*** MATERIAL PROVIDED Section Begins ***
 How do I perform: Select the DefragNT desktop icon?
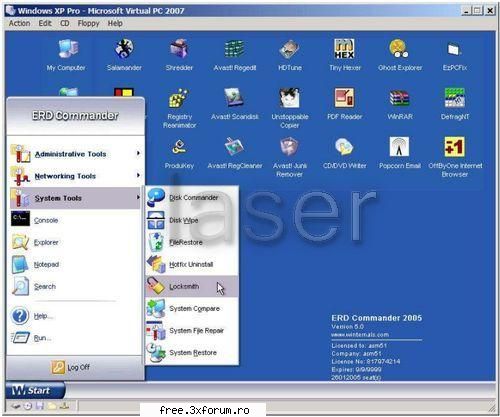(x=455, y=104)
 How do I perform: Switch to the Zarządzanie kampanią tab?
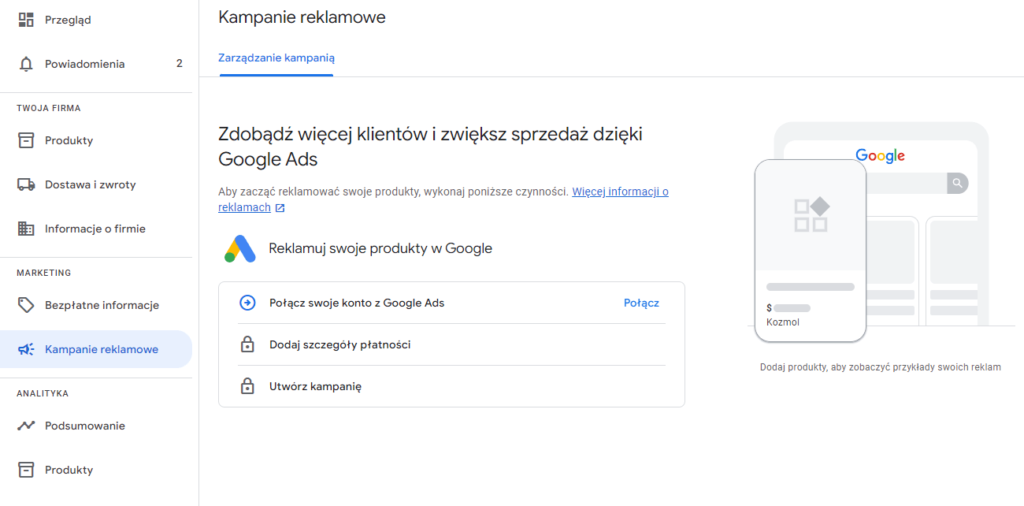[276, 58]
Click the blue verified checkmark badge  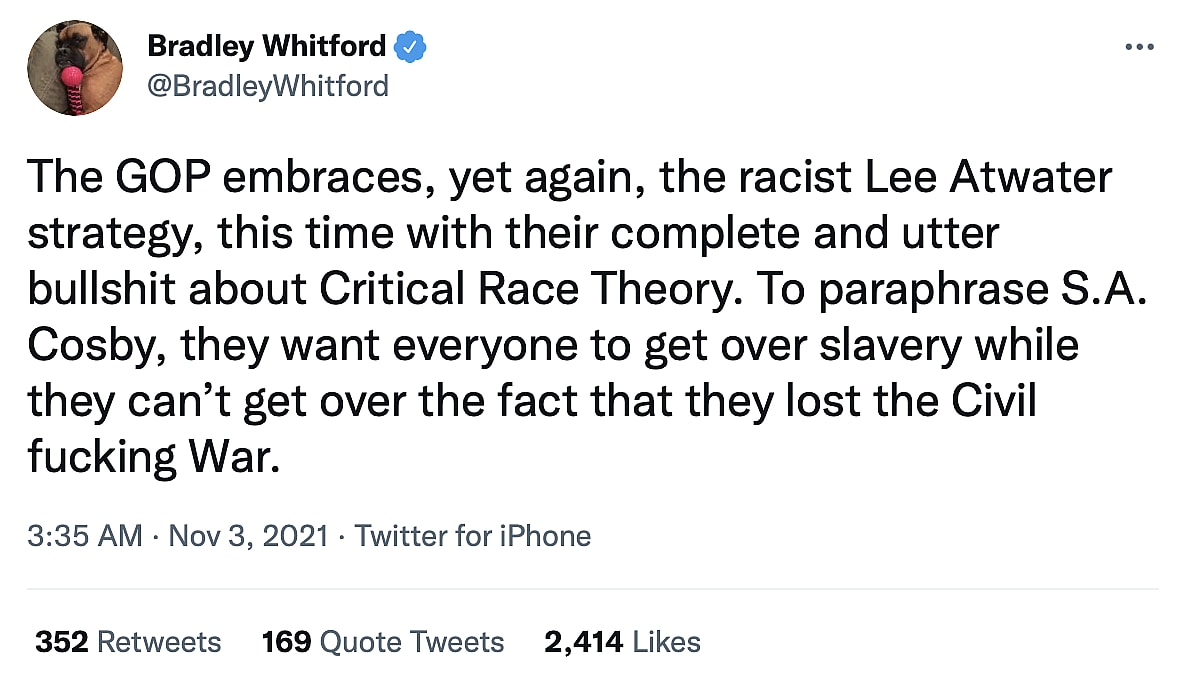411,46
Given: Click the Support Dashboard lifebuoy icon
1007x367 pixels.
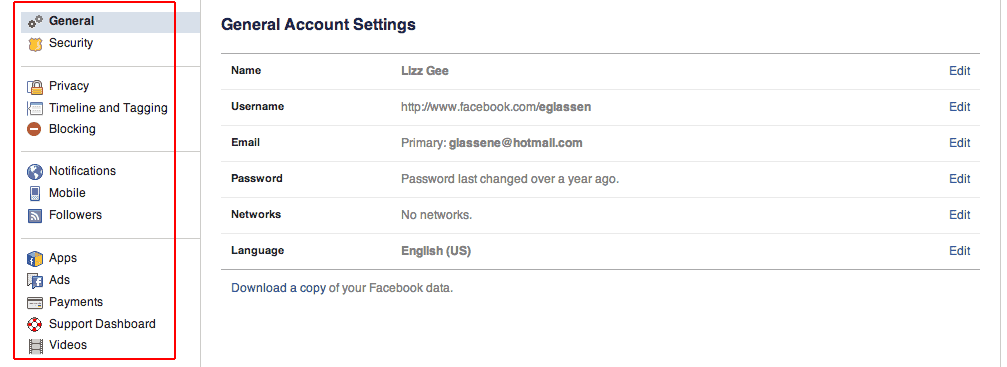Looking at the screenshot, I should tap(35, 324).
*** MATERIAL PROVIDED Section Ends ***
**PROMPT:**
Return exactly, and only, the lines that run from the line containing "Given: Click the" to the last line of the entries above, both ends included, with pictures left out.

**SOLUTION FOR THIS EXERCISE:**
Given: Click the Support Dashboard lifebuoy icon
1007x367 pixels.
Looking at the screenshot, I should tap(35, 324).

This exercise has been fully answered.